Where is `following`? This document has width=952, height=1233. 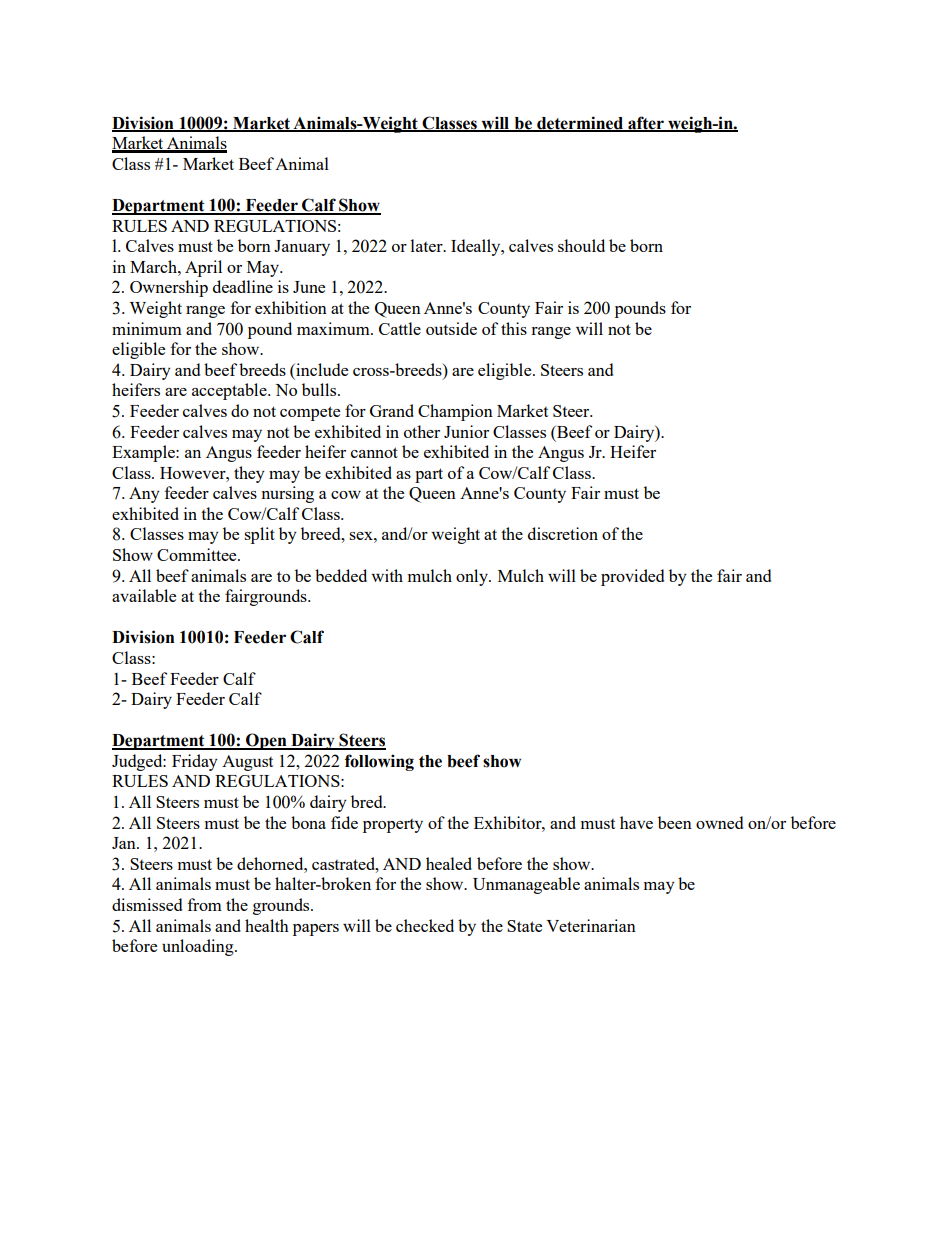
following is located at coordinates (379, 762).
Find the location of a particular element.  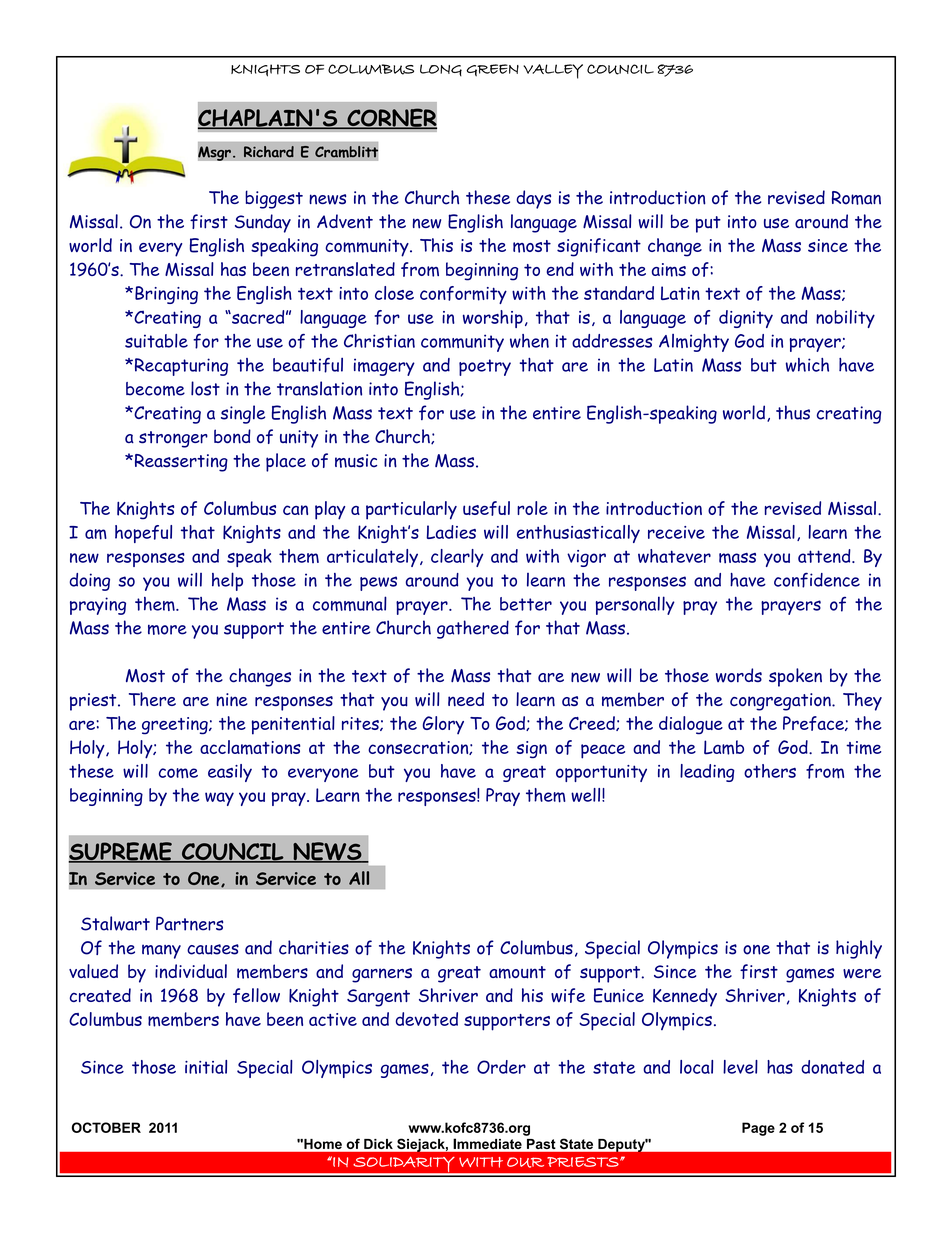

______________________________

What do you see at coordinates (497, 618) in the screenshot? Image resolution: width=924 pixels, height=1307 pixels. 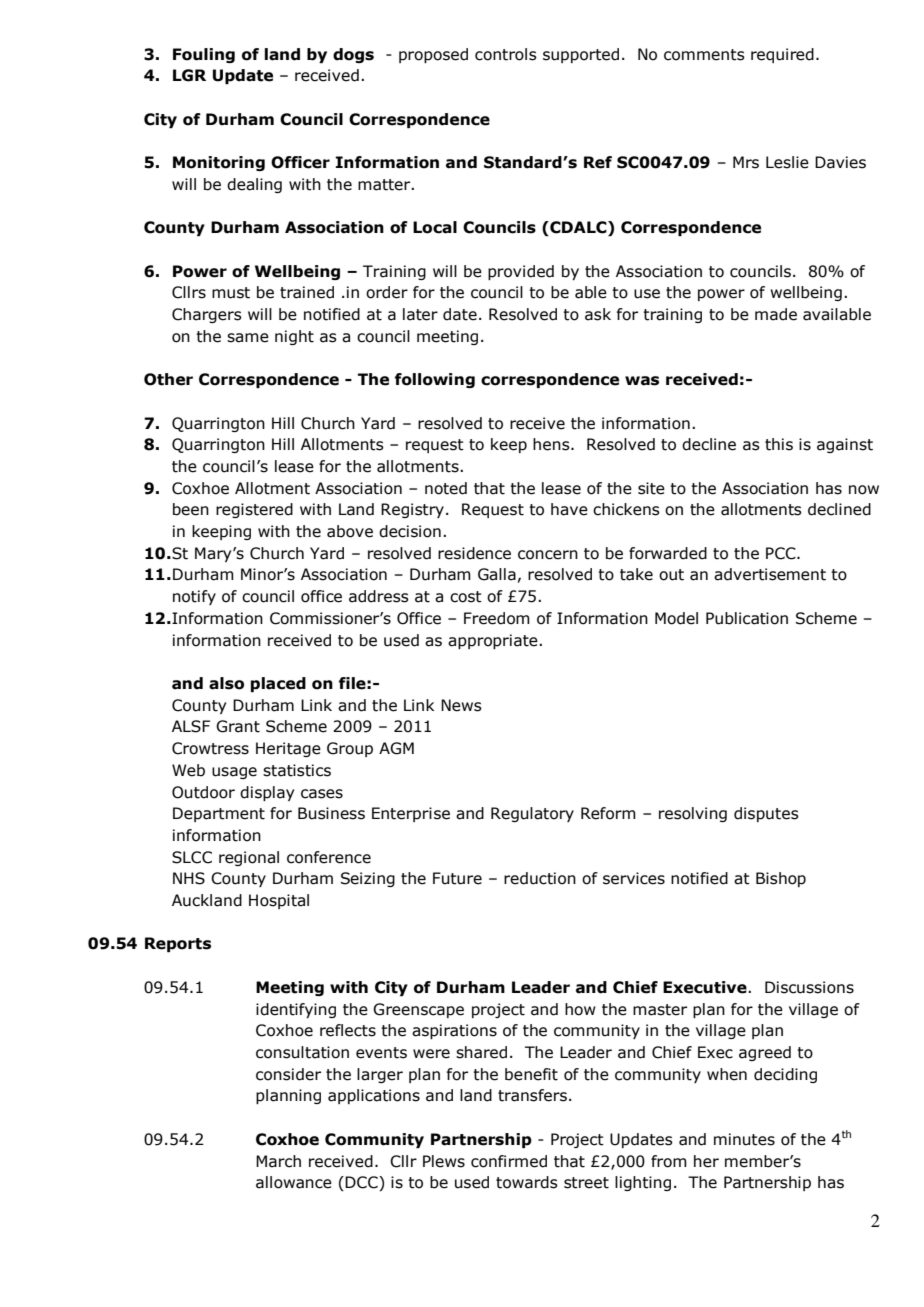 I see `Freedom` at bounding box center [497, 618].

______________________________

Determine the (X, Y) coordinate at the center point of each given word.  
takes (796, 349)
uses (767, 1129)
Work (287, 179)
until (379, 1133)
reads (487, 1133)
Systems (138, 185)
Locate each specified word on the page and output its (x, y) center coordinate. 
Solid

______________________________

EXERCISE GOAL | Revise the part that opens with the line containing "has width=952, height=1233." and closes with the line containing "Find the location of a particular element.", replacing "document" with "page" and changing nothing else. Give only these lines, and leave the pictures out of the answer.

EXPECTED ANSWER |
Where is `following`? This page has width=952, height=1233. 
following is located at coordinates (379, 762).
Find the location of a particular element.  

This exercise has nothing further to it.